[WORK REQUIRED]: Check statements (a), (b) and (c) against the Realness Project text, marking each yes or no and quoting the words from that text that decide it. (a) The graduation ceremony took place at the Colorado State Penitentiary on Sunday, April 16, 2023. (b) Realness Project is based in Denver. (c) The incarcerated men declined to share stories of their childhood.

[SUPPLIED TEXT]:
A previous cohort of the Realness Project meets inside the Colorado State Penitentiary in March 2022. (Photo courtesy of Laurie Lazar)

The most recent graduates of Boulder-based Realness Project’s Relational Leadership Training, with Realness Project volunteers and guests, at the Colorado State Penitentiary on Sunday, April 16, 2023. (Image by Wes Williams, courtesy of Realness Project)

Friday, April 28, 2023

Walking into prison was hard for me. 

I am a victim of sexual violence, and like most victims (but not all), my perpetrators were men. A lifetime of being harassed, harangued and stalked in addition to the physical violence has left me more than a little afraid of men.

I don’t enjoy being scared of half the population. I am actively working to overcome my fear. So when Boulder nonprofit Realness Project invited me to attend a graduation ceremony for its most recent cohort in the Colorado State Penitentiary, it seemed like a good, controlled setting for me to get some practice.

Realness Project conducts workshops with incarcerated individuals, helping them learn communication and conflict resolution skills. When I first wrote about Realness Project, I wrote that it was creating safety inside and outside of prison. Now, I have experienced that safety for myself.

I watched grown men cry in front of strangers, in front of their peers. I heard them share stories of their childhood — stories that were not unlike my own upbringing: full of violence and neglect and trauma, although lacking my privilege of (relative) wealth and stability. Even while admitting they were afraid the things they said would be used against them later. They chose to be vulnerable anyway.

[STUDY MATERIAL]:
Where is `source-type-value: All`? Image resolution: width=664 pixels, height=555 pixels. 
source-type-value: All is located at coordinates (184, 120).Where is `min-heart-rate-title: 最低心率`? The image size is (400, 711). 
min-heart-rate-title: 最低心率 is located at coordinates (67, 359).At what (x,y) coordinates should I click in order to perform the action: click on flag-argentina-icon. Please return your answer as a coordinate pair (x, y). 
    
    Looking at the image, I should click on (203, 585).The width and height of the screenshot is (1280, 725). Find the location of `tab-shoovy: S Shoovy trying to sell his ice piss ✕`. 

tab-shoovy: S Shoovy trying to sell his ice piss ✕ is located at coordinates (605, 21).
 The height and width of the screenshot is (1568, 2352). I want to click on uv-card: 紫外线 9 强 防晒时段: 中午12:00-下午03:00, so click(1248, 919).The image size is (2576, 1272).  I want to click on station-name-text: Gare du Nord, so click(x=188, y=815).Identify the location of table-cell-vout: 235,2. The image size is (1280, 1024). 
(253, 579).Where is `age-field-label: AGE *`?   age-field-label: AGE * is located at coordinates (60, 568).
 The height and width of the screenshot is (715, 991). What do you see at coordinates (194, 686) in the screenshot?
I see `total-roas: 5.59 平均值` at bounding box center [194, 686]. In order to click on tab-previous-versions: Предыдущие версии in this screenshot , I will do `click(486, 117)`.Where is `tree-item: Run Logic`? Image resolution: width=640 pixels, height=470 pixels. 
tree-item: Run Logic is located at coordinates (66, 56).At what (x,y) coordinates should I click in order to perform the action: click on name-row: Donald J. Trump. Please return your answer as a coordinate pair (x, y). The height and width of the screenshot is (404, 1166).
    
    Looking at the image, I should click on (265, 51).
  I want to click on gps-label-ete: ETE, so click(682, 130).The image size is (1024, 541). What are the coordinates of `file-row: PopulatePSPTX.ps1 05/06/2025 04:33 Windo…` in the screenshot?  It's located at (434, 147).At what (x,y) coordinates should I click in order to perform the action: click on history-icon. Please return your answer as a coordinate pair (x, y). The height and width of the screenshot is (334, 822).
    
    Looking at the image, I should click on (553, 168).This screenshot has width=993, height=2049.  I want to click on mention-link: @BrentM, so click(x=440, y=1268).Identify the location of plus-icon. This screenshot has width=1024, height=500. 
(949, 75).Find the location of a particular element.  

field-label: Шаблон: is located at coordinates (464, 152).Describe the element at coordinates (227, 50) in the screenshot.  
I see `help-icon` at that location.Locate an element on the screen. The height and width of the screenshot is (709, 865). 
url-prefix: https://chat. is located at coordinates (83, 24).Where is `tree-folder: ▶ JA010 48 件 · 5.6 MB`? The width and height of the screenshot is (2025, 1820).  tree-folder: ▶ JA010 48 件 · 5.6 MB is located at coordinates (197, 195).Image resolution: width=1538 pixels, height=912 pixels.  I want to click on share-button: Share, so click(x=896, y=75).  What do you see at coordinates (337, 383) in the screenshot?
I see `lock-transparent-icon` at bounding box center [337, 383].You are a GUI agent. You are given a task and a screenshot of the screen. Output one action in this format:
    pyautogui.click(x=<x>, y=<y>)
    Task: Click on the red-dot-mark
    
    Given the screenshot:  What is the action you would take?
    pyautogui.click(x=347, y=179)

[EXERCISE RESULT]:
(a) Yes: "at the Colorado State Penitentiary on Sunday, April 16, 2023"
(b) No: "Boulder-based Realness Project’s Relational Leadership Training"
(c) No: "I heard them share stories of their childhood"